▸ TEKS BACAAN
· · · · · · ·
Kementerian Lingkungan Hidup dan Kehutanan sedang menyiapkan standar pengelolaan bambu untuk mendukung pemanfaatannya secara berkelanjutan.
Kepala Badan Standardisasi Instrumen Lingkungan Hidup dan Kehutanan KLHK Ary Sudijanto menjelaskan Indonesia memiliki lebih dari 180 spesies bambu dimana 25 spesies diantaranya telah dimanfaatkan. “Bambu menjadi bagian dari kehidupan masyarakat, juga sebagai sumber pendapatan dan kesejahteraan,” kata Ary saat membuka diskusi panel ‘Integrated Sustainable Bamboo Management for Climate Resilience: The Standards and Best Practices’ di Paviliun Indonesia pada Konferensi Perubahan Iklim COP28 UNFCCC, Dubai, Sabtu 9 Desember, 2023.
Bambu selain dimanfaatkan untuk kebutuhan masyarakat juga merupakan komoditas ekspor yang penting. pada periode tahun 2017-2019 nilai ekspor bambu Indonesia selalu meningkat mencapai 1,574 juta dolar AS.
Menurut Ary, permintaan bambu semakin tinggi dengan meningkatnya permintaan bambu di pasar dunia. Apalagi ditambah dengan berkembangnya teknologi dan inovasi membuat variasi produk pemanfaatan bambu semakin banyak.
Di sisi lain, lanjut dia, kesadaran akan pentingnya pengelolaan sumber daya alam berkelanjutan dan dampak perubahan iklim juga semakin tinggi. “Di sinilah peran BSI LHK untuk mendukung pemanfaatan bambu di hulu maupun di hilir,” katanya.
· · · · · · ·
(Item dataset tersimpan)
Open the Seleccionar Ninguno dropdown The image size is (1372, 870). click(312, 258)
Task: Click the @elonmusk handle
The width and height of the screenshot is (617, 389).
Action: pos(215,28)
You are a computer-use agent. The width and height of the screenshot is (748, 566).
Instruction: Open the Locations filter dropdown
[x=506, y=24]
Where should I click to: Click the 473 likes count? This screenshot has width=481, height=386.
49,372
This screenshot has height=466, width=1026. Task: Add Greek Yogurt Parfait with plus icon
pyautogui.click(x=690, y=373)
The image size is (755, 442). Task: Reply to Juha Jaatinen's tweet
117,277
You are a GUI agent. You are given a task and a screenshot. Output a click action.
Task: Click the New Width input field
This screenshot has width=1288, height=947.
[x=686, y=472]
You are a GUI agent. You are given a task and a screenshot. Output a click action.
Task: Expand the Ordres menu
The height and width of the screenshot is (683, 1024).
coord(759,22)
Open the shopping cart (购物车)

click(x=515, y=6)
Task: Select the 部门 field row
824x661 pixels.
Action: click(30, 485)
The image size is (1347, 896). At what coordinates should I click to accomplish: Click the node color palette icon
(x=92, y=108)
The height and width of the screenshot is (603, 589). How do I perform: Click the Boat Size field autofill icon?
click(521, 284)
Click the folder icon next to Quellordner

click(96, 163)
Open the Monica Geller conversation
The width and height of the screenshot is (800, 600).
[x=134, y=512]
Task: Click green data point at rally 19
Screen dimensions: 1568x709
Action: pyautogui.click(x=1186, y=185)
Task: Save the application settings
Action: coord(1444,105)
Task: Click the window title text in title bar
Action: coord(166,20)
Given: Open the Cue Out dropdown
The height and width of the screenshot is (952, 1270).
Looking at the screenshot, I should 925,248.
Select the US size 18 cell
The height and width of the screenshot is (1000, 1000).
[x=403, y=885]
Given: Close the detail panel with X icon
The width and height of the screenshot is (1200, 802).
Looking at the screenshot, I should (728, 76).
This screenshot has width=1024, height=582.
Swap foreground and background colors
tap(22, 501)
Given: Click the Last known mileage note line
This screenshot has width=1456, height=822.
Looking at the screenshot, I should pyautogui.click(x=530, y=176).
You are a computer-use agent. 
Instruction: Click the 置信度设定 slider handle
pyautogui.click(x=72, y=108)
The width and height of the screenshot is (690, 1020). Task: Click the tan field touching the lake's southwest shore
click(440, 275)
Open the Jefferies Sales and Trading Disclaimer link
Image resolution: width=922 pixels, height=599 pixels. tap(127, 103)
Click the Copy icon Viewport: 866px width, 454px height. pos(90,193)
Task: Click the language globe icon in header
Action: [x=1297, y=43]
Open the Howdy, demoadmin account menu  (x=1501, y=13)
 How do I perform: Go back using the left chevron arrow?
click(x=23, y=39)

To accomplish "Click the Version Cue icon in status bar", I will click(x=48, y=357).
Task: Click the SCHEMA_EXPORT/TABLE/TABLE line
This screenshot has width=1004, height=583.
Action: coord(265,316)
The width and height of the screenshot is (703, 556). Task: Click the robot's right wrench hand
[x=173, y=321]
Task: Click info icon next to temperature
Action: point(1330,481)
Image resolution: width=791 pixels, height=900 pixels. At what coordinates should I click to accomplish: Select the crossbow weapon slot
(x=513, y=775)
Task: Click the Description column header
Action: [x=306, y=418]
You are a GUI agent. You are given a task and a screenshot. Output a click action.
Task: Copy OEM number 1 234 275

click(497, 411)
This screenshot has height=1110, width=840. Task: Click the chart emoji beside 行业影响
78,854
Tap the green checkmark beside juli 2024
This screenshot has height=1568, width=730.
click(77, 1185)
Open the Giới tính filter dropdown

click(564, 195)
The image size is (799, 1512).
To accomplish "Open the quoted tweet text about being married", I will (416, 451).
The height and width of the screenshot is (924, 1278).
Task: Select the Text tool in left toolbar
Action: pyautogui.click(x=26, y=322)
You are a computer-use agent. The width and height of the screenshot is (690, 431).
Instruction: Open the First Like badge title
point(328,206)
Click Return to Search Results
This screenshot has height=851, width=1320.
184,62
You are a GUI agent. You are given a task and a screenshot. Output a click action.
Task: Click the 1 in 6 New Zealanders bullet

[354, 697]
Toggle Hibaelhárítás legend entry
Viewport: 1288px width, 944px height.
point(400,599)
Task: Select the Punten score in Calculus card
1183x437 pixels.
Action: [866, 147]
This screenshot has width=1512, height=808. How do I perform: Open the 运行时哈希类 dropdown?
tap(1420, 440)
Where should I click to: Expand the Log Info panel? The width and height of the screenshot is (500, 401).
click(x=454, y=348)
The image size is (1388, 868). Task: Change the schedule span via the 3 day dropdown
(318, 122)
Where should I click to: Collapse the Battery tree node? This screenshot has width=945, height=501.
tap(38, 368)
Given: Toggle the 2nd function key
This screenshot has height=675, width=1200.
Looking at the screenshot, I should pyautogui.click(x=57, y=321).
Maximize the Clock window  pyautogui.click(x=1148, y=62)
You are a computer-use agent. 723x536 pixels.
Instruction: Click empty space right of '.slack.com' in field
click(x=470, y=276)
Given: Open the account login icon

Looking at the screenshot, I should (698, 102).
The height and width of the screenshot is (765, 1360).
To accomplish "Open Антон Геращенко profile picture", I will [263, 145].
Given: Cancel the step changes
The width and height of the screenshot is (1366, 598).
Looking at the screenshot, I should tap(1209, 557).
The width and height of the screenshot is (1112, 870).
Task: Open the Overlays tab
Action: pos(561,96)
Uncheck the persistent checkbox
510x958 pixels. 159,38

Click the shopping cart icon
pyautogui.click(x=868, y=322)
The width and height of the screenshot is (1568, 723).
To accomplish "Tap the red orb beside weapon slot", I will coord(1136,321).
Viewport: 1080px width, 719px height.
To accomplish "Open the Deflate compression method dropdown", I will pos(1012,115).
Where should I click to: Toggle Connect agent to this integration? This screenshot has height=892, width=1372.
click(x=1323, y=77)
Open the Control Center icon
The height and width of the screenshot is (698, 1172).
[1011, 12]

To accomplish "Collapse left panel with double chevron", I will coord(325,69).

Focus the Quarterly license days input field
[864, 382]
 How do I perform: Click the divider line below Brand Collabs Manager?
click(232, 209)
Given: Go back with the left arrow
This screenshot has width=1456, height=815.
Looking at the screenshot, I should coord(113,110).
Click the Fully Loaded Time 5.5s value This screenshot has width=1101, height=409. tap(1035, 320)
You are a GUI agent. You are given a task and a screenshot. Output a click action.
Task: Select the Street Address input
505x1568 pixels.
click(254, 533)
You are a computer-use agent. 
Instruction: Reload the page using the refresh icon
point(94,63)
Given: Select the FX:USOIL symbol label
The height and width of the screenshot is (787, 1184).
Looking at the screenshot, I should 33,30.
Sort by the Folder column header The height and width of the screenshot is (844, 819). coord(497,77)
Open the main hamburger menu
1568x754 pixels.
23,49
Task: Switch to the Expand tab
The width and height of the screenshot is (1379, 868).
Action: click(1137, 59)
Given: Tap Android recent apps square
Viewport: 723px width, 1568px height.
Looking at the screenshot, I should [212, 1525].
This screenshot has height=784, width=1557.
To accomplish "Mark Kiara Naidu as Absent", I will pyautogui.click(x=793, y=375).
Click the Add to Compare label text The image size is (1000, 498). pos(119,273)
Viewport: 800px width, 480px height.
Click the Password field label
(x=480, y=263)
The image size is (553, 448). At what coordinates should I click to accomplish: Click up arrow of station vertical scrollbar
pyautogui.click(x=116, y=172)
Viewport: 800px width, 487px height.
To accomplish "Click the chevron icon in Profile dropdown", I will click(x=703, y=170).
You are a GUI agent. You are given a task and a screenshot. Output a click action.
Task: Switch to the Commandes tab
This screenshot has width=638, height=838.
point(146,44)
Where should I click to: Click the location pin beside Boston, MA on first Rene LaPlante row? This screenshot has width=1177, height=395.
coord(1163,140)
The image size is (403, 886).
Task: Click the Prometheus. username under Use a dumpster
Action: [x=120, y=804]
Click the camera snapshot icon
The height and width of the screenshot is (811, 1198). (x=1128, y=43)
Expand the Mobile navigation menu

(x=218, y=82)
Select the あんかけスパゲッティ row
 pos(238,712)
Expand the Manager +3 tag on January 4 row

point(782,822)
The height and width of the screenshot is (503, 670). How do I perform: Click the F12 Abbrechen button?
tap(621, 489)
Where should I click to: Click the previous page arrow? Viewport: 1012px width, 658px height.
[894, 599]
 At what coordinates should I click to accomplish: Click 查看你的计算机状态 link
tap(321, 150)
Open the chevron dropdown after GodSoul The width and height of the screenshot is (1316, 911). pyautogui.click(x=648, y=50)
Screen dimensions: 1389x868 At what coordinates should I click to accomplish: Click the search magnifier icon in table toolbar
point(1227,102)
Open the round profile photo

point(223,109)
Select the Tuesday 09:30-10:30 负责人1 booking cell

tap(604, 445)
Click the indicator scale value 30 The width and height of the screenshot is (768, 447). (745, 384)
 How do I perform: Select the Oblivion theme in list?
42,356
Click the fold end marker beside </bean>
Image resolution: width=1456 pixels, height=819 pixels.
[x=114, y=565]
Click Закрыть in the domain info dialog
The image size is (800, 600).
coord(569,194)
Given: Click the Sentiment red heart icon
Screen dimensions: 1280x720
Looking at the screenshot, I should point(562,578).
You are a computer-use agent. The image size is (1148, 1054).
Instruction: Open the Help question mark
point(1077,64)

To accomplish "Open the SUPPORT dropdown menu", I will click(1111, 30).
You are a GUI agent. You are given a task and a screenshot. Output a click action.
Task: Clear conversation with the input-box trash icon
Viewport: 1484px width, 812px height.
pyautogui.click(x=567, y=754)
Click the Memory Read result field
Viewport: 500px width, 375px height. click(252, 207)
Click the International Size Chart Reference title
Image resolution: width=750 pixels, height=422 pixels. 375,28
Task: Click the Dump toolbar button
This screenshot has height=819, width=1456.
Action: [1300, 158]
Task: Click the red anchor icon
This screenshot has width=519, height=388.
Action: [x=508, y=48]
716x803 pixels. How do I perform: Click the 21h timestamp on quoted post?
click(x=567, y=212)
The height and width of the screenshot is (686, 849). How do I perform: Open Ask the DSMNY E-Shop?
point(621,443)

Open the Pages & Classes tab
· · · · · · ·
▸ SOAL UNTUK DIKERJAKAN
1. Bisakah Anda memperbarui baris-baris data tersimpan, mulai dari baris yang memuat "716x803 pixels. How" sampai baris terakhir data, dengan mengganti "How do I perform" menjadi "How can I do" dan membiarkan bagian lain tetap sama?
2. Bisakah Anda melanjutkan teks tentang standar pengelolaan bambu dari titik terakhirnya?

▸ KUMPULAN JAWABAN
1.
716x803 pixels. How can I do: Click the 21h timestamp on quoted post?
click(x=567, y=212)
The height and width of the screenshot is (686, 849). How can I do: Open Ask the DSMNY E-Shop?
point(621,443)

Open the Pages & Classes tab

2.
Ary menekankan pentingnya standardisasi untuk mendukung pengelolaan bambu berkelanjutan. Menurut dia, perlu diatur tentang norma dan spesifikasi terkait dengan pertumbuhan, pemanenan, pengolahan, dan pemanfaatan bambu.
“Standardisasi pengelolaan berkelanjutan akan berperan dalam mendorong praktik berkelanjutan dan bertanggung jawab, menjamin kualitas dan keamanan bambu dan produk bambu, mendorong inovasi, dan memfasilitasi perdagangan. Hal ini berkontribusi terhadap berkembangnya industri bambu yang menyeimbangkan pertimbangan ekonomi, sosial, dan lingkungan,” katanya.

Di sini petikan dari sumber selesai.